La diversité des groupes sanguins d'aujourd'hui étaient déjà présents chez Néandertal

Première confirmation importante : les néandertaliens et les dénisoviens ont une origine africaine. "On ne s'attendait pas à cette confirmation si importante" souligne Silvana Condemi. L'unique Denisovien de l'étude est lui du groupe O. Deuxième découverte, surprenante celle-là : la variabilité du système ABO, autrement dit la diversité des groupes sanguins, présente aujourd'hui dans notre espèce Homo Sapiens, existait déjà du temps de Néandertal. Jusqu'ici, cette espèce était réputée de signe O exclusivement. "Du côté du rhésus, les quatre néandertaliens, alors qu'ils sont répartis sur 4 000 km de distance et 50 000 ans de temps, sont tous de rhésus mais incomplet. De plus, ces néandertaliens possèdent une particularité dans leur rhésus qu’on croyait unique. Or, en cherchant bien, on a retrouvé cette particularité dans le génome d'un aborigène d'Australie et un papou !" se réjouit-elle. Preuve qu'il y a eu métissage entre l'homme moderne et Neandertal, ce que les chercheurs appellent "ingression", c'est à dire que c'est bien un gène hérité de Néandertal qu'on retrouve chez ces deux individus vivants à l'autre bout du monde. Cela apporte des informations majeures sur l'histoire du peuplement d'homo sapiens. Avant de migrer en Océanie, il y a au moins 65 000 ans, nos ancêtres se sont métissés avec Néandertal plus à l'Ouest. "Finalement, ce qui est marquant, c'est de voir à quel point il est aisé de lire l'histoire de notre espèce et de ses migrations à partir des groupes sanguins" insiste Silvana Condemi.

Des gènes spécifiques, indices pour expliquer la disparition de Neandertal

L'équipe a aussi mis en évidence deux marqueurs génétiques : l'un est le signe d'une adaptation à l'exposition d'un virus responsable de diarrhées. Pour Stéphane Mazières, "on peut supposer que ces populations néandertaliennes ont été exposées suffisamment longtemps à ces virus, pour pouvoir fixer dans leur patrimoine génétique cette forme avantageuse de gène". Cela ne leur aura pourtant pas suffi, puisqu'à la fin, elles ont disparu.  

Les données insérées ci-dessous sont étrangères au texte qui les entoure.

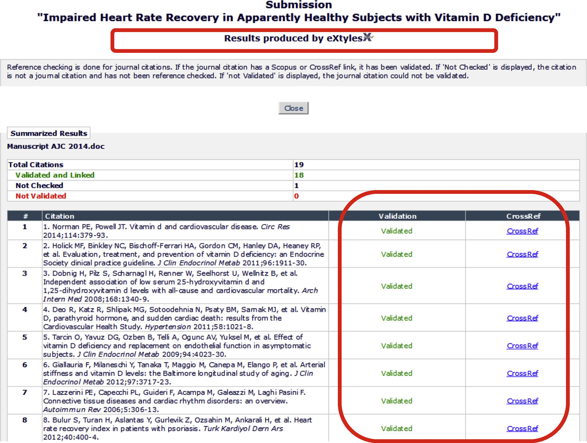Click the Manuscript AJC 2014.doc filename

click(56, 146)
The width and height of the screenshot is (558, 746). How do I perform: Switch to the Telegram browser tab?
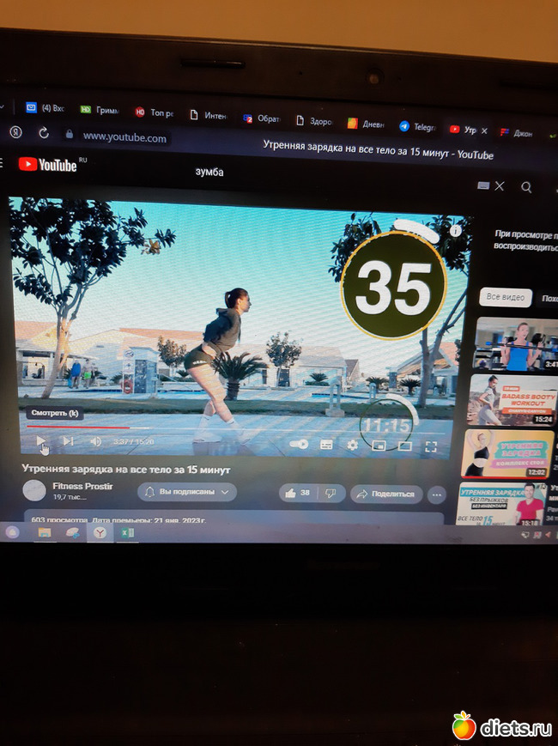point(417,127)
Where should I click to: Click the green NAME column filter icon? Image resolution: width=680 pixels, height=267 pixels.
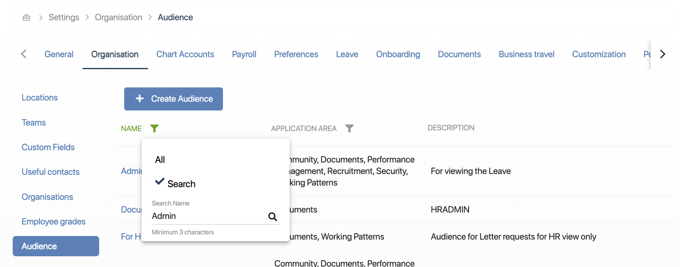point(154,128)
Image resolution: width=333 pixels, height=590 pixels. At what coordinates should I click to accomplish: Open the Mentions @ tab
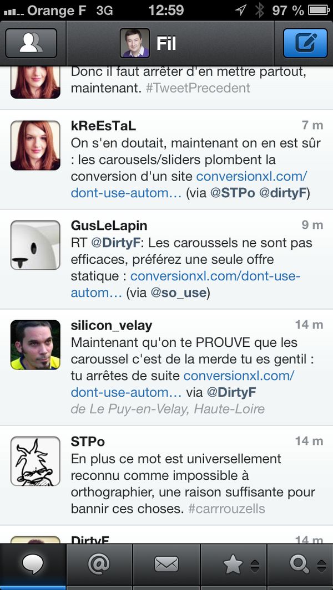point(99,565)
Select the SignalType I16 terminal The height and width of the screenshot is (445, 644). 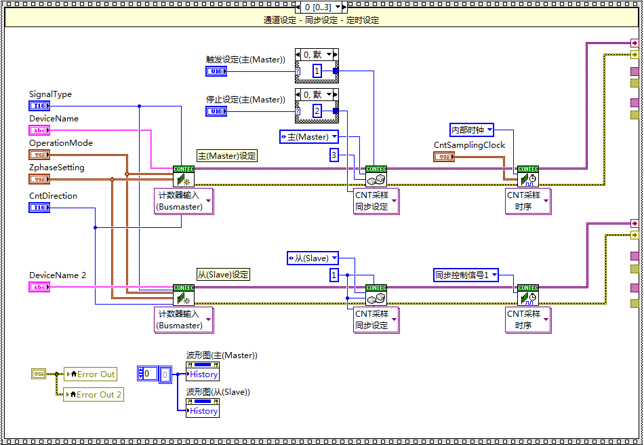pos(39,106)
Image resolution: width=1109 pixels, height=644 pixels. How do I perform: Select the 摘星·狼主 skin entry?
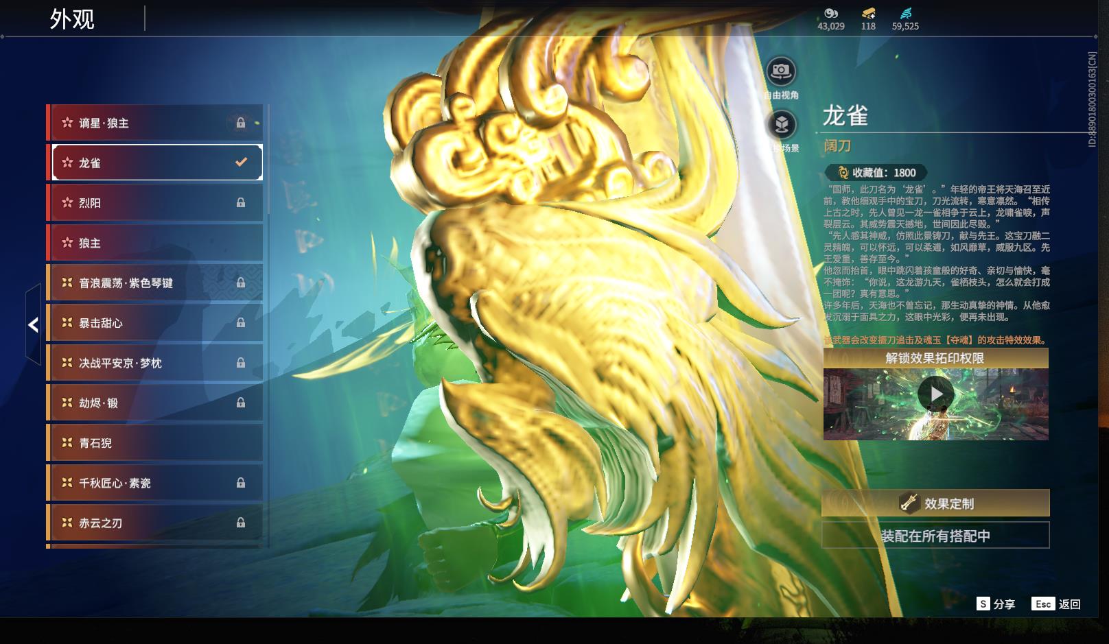pyautogui.click(x=154, y=123)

Neandertal a peut-être aussi été victime de la maladie hémolytique du fœtus et du nouveau-né. "Cette maladie" explique Stéphane Mazières "résulte d'une incompatibilité sanguine entre la mère et le nouveau né". Dans le cas d'une mère néandertalien et d'un père Homo sapiens ou dénisovien, il y a un conflit rhésus. "La grossesse est alors perçue par le corps de la mère comme une greffe avec un corps étranger et la mère se défend en produisant des anticorps. Ces anticorps viennent attaquer les globules rouges du fœtus, ce qui provoque une anémie potentiellement létale". Si ces grossesses se passaient mal, cela diminuait d'autant la reproduction. À la fin, dans les petits groupes de Néandertaliens, il n'est plus resté assez d'individus pour perpétrer l'espèce. Pour cette équipe, c'est un indice de plus pour expliquer la disparition de cette lignée humaine.